I make up the bottle, she takes a sip and then decides "yeah nah", so that's 200ml of perfectly nice formula (or, in my budget, about a trillion dollars) probably going down the sink (no, not that sink).

Just when I thought I couldn't handle another curveball in the rollercoaster of emotions this morning has been, she does it. She finally does it. I pop her in the cot (just so I can finally grab that shower) hoping she'll play for the three minutes I intend to spend trying to get ready. And then it happens, the moment I've been waiting for her entire life: after more than a year and a half of being alive and needing to be rocked and walked to sleep for every single nap, she falls asleep. On her own. In her cot. Holding her bottle. Just like that.

I want to wake her up and ask her how long she's known that little party trick and why she's been holding it out on us but I don't.

I finally have that shower. The dry nail polish on the sink isn't gonna get any drier after all. By the time I get out and throw clothes on, dad comes home from his meeting.

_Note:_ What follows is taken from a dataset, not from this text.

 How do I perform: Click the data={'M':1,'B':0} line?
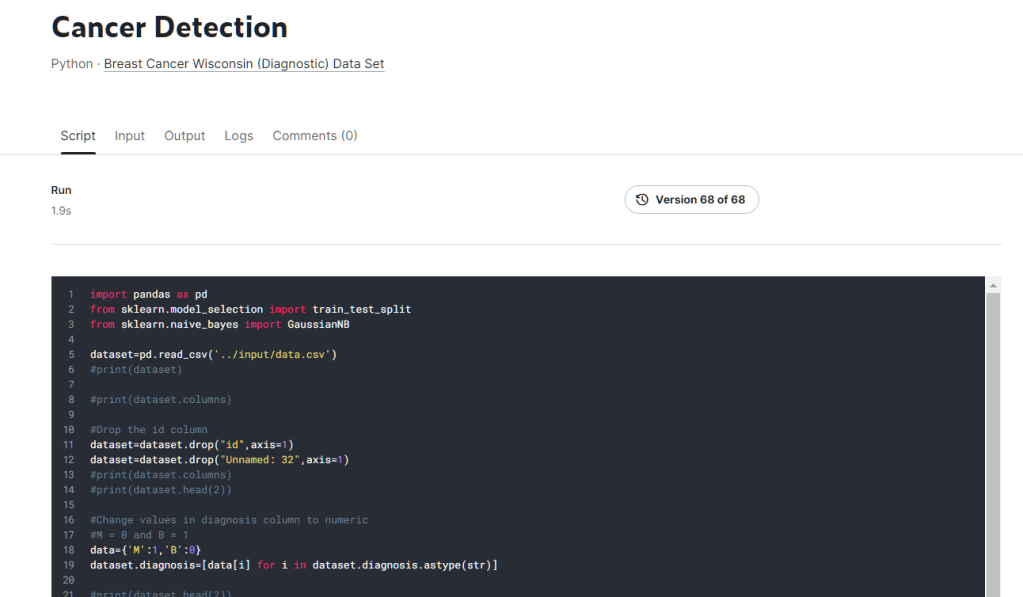(146, 550)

If my life came with an accompanying soundtrack, some incredibly moving song would start blasting right about now (if this isn't Celine Dion-worthy then I don't know what is) because, honestly, this is as emotional a reunion as it gets.

via GIPHY

He knows what's been going down and yet doesn't appear to be about to break up with me. Instead, he hands me an old toothbrush with nail polish remover and shows me how easily I can finish cleaning up my hands. I use the toothbrush to clean the dry nail polish on my fingers and get painful reminders of the tiny bits of glass that got through my skin. I have a whinge about that, then hear the toddler whingeing through the monitor. Solid 10-minute nap, I'll take it. Dad hands me coffee and drives me to work. I'm only about 20 minutes late, even though I feel about 15 years older since the nail polish bottle first broke this morning.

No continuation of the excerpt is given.